Chemical food safety: At home or in restaurants!

by | Jan 9, 2023 | Food Safety & Hygiene

Traditional Khichuri hobe

Chemical used in food should be examined properly

The Chemical safety of our food needs attention. Reviewing the supply chain, contamination risks start from the field, continuing to the final selling point and restaurant kitchens. 

A survey found that Dhaka is one of the main cities where food contamination by various contaminants is a prominent issue. This contamination is done by manufactured, industrial discharge, contaminated water etc. recently, the Government of Bangladesh has been taking necessary steps to combat this contamination.

Chemical food safety deals with all chemical risks in the food chain, predominantly with biologically active components in food, additives, contaminants, including their toxicology.

Examples of toxic effects include gastrointestinal symptoms, kidney damage, liver disease, impairment of the nervous system, and even DNA damage-which could cause cancer! Some harmful effects are transient, but some results may be chronic.

Scenario one: An innocent farmer grows some vegetables in their garden or field without knowing. They may use heavily arsenic-poisoned water for irrigating growing vegetables and fruits or cereals. Resulting in their products having excessive levels of arsenic contamination; this will go through to the typical supply chain without anyone knowing! The fact causes this is that no regular test exists to stop this happened. 

Scenario two: Often unaware of the dangers, some spice processors in Bangladesh use an industrial lead chromate pigment to imbue turmeric with a bright yellow colour; prized for curries and other traditional dishes. Long banned from food products, lead is a potent neurotoxin that is considered unsafe in any quantity. Lead chromate pigments added to turmeric threaten public health across Bangladesh. 

The following table from the European commission RASFF database shows that from March 2022, we have noted six interceptions by EU states (5 of them considered a serious issue). 

Scenario three:  As a nation, we are still heavily reliant on our farming community. Surprisingly, the farming community is considered one of the most deprived communities in our county regarding education, wealth etc. However, they are inherited the production knowledge is undoubtedly world-class.
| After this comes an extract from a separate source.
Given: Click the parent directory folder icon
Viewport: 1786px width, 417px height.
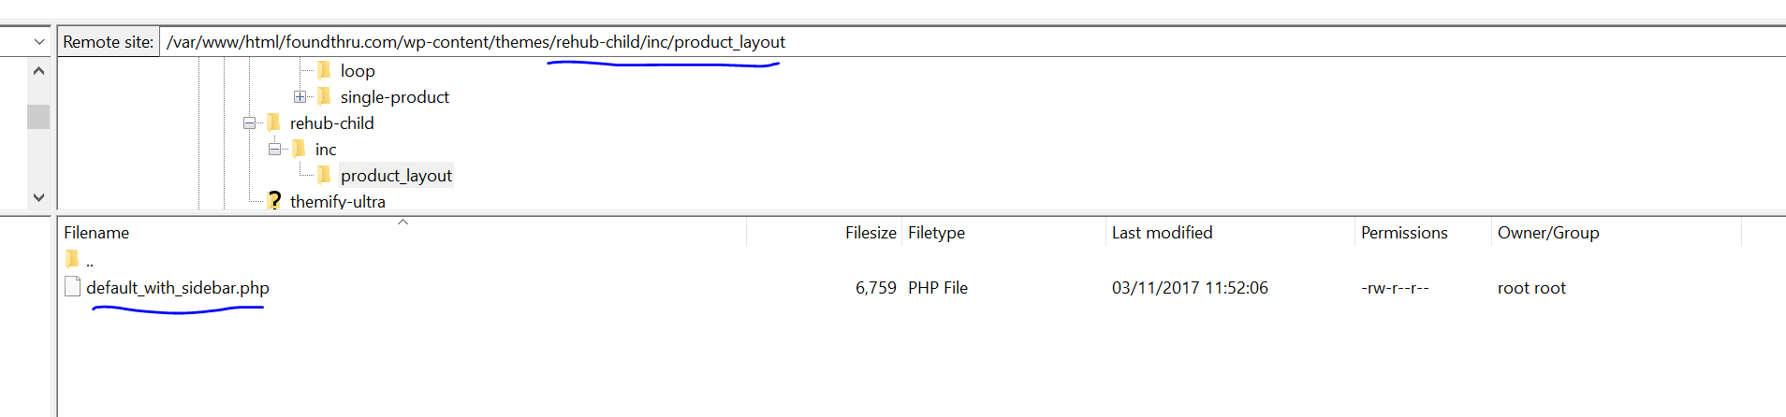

Due to a lack of control on using pesticides and chemicals in agro production, there is a huge risk of chemical contamination of freshly available fruits, vegetables and other agro commodities. 

Scenario four: Melamine, a nitrogen-rich compound, is added to milk to falsely increase the protein count in milk and dairy products. In an incidence was noted by Dhaka University lab about foreign brands of power kinds of milk that were contaminated. This issue possibly is no longer investigated, risking the safety of our local dairy. Especially melamine is readily available in Bangladesh at a low cost.  

I am not a fan of scaring people by writing. This raises awareness about the risk of untraceable food items where no one is held accountable. Trust is good, but wrongly placed trust may cause harm to us. Furthermore, most chemically contaminated food is not safe even after washing and cooking. 

To conclude, it is of paramount importance that we slowly introduce visible traceability into our food supply chain, regulated by testing, regardless of its source.